== Extracted information
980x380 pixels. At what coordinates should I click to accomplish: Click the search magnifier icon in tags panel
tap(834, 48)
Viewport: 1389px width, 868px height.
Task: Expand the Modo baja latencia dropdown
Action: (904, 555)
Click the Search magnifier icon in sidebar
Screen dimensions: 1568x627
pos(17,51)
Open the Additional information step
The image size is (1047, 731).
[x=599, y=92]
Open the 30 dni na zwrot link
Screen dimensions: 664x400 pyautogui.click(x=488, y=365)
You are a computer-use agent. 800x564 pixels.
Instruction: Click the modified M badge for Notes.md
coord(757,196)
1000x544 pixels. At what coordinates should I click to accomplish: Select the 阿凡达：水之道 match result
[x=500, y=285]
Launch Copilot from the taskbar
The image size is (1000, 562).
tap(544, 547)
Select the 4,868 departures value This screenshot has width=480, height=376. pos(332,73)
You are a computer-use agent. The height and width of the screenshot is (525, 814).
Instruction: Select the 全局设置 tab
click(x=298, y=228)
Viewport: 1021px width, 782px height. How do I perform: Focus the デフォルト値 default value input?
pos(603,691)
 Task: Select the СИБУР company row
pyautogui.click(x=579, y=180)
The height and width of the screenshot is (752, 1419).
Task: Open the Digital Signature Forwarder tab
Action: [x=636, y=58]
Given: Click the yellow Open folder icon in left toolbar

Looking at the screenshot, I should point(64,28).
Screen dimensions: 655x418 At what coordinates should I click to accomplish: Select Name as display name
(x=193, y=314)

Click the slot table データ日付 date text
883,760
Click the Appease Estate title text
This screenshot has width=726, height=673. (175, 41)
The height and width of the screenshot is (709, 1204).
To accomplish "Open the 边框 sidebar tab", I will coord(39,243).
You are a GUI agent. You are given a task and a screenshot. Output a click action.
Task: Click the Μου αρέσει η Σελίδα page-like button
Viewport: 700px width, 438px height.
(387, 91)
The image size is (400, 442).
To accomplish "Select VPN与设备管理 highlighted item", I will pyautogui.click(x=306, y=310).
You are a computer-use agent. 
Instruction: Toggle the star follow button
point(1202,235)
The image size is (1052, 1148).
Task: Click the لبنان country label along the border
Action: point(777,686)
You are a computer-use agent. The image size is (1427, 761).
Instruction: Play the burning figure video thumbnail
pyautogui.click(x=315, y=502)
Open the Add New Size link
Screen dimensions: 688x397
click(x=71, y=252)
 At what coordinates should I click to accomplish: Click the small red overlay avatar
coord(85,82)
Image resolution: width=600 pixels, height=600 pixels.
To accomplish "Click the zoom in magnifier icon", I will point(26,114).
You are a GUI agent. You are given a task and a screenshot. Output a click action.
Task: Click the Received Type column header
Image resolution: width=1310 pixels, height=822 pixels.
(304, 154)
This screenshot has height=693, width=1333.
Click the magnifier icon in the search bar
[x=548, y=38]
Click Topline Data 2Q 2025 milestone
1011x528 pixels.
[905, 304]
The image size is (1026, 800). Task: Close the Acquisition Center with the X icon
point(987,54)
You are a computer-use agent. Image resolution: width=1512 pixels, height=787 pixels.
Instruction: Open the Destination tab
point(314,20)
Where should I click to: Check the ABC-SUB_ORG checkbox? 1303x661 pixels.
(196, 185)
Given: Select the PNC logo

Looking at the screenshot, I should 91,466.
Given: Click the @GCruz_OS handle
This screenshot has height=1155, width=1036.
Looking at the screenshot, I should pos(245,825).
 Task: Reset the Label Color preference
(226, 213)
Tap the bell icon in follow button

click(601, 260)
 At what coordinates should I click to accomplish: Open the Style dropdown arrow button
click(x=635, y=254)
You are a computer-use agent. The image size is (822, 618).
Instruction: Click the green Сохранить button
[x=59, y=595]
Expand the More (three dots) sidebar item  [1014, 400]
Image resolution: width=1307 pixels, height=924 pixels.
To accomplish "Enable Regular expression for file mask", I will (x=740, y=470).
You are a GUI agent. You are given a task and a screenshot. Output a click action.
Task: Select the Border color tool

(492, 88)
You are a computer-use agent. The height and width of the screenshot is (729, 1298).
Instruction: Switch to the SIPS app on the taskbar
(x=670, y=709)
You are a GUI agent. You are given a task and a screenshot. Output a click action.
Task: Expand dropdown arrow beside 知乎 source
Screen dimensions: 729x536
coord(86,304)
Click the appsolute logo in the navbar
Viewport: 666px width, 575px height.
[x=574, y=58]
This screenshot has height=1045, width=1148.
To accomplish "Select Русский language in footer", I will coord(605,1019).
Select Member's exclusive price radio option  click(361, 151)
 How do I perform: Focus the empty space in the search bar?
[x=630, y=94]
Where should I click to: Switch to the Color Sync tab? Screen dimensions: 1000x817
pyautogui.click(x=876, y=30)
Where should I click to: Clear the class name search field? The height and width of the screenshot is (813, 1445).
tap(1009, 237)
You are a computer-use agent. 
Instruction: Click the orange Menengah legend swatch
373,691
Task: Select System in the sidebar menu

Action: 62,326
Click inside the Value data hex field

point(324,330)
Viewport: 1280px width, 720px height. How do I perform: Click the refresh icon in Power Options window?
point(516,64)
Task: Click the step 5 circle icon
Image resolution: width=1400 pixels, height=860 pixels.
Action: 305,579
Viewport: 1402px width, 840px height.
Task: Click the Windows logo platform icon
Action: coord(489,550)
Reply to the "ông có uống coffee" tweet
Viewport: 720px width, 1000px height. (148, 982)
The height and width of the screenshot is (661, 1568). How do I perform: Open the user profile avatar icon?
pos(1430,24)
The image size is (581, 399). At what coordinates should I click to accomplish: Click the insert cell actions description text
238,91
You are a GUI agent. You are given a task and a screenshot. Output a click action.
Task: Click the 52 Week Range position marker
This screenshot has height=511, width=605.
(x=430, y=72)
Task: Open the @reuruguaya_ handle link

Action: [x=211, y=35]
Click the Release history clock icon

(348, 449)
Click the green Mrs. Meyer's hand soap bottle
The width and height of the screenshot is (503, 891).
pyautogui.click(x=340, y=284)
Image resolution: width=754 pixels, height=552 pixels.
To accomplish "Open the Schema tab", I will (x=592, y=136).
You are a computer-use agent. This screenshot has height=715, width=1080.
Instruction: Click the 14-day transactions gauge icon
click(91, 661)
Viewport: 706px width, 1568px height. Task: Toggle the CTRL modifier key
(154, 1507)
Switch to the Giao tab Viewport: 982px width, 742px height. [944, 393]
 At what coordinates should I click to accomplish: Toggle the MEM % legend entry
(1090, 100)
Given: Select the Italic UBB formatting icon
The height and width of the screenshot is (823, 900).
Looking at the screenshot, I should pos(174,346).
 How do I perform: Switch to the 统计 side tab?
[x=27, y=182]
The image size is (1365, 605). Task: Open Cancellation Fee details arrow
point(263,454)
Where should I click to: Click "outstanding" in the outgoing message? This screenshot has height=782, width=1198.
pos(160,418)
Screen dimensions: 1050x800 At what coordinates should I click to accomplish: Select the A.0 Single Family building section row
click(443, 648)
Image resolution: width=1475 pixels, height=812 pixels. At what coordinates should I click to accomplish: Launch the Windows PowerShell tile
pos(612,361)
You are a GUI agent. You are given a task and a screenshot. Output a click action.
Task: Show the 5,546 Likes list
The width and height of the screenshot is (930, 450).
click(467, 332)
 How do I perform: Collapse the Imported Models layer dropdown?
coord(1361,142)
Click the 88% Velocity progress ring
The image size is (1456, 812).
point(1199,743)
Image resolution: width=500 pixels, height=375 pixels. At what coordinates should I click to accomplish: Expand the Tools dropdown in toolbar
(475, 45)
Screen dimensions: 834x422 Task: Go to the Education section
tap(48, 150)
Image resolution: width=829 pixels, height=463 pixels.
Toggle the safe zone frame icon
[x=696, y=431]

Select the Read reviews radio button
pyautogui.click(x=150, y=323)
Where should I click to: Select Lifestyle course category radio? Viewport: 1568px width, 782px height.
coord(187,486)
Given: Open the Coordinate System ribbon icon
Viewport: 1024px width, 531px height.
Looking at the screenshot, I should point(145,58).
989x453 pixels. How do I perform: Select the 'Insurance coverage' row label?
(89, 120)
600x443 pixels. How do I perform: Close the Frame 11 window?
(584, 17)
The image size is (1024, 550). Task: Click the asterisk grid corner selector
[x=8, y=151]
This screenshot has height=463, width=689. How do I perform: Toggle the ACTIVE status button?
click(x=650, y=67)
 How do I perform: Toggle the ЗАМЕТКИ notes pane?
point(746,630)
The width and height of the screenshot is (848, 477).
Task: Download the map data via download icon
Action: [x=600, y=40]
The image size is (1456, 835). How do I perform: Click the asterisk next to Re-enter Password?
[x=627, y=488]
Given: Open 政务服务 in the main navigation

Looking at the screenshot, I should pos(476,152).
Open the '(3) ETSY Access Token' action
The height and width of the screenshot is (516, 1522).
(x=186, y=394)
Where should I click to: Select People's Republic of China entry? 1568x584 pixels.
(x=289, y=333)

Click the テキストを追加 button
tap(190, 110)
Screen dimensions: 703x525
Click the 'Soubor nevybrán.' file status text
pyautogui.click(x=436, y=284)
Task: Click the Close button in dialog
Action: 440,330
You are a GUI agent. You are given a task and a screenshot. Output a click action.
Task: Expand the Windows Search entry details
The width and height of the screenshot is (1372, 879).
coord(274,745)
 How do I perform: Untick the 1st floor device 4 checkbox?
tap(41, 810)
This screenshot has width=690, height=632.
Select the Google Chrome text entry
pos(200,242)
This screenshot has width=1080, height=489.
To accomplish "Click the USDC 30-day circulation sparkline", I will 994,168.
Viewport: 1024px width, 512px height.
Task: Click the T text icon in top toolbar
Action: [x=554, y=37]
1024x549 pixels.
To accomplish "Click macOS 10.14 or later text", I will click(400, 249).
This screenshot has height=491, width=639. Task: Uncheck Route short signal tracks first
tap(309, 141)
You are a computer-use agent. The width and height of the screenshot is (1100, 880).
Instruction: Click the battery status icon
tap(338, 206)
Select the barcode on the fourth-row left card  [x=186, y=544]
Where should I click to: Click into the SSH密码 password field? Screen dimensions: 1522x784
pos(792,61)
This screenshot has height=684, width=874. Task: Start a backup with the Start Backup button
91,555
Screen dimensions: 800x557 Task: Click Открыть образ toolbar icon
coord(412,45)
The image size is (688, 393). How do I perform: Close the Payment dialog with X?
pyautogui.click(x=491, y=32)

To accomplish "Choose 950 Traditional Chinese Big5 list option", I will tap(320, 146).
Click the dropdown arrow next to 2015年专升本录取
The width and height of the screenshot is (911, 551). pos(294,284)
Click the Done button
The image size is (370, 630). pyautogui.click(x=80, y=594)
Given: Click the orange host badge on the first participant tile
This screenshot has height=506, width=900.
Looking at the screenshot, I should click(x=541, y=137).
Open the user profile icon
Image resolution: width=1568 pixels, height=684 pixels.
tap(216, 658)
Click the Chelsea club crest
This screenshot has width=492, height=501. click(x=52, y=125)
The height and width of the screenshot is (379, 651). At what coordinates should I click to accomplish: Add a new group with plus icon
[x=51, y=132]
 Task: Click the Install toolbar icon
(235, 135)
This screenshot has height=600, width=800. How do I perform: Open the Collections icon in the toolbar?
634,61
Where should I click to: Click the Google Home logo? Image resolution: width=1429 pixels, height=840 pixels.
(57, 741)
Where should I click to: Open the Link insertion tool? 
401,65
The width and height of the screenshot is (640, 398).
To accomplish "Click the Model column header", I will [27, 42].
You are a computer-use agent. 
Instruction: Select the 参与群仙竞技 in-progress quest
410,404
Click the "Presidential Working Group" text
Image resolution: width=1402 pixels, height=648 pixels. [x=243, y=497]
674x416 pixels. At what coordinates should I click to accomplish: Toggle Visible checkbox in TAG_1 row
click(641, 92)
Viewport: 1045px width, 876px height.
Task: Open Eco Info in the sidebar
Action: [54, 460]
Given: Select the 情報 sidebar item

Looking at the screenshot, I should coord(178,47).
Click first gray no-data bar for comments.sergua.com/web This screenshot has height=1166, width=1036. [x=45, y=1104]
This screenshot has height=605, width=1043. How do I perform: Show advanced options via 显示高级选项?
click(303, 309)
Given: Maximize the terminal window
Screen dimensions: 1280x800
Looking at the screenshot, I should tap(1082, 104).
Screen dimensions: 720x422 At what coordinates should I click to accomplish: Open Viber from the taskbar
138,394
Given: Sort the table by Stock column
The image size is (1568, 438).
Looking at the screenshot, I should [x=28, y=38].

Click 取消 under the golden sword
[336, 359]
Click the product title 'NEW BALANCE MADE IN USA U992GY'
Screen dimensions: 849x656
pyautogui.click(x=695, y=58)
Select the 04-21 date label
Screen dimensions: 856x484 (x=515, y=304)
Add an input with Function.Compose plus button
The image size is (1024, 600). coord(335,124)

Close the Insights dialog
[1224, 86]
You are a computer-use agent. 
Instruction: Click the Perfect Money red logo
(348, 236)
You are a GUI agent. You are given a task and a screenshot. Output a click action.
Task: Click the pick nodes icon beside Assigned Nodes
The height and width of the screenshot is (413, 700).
====
Give a count of the lines above that include the word "column", and add nothing to it.

**Response to the task:**
3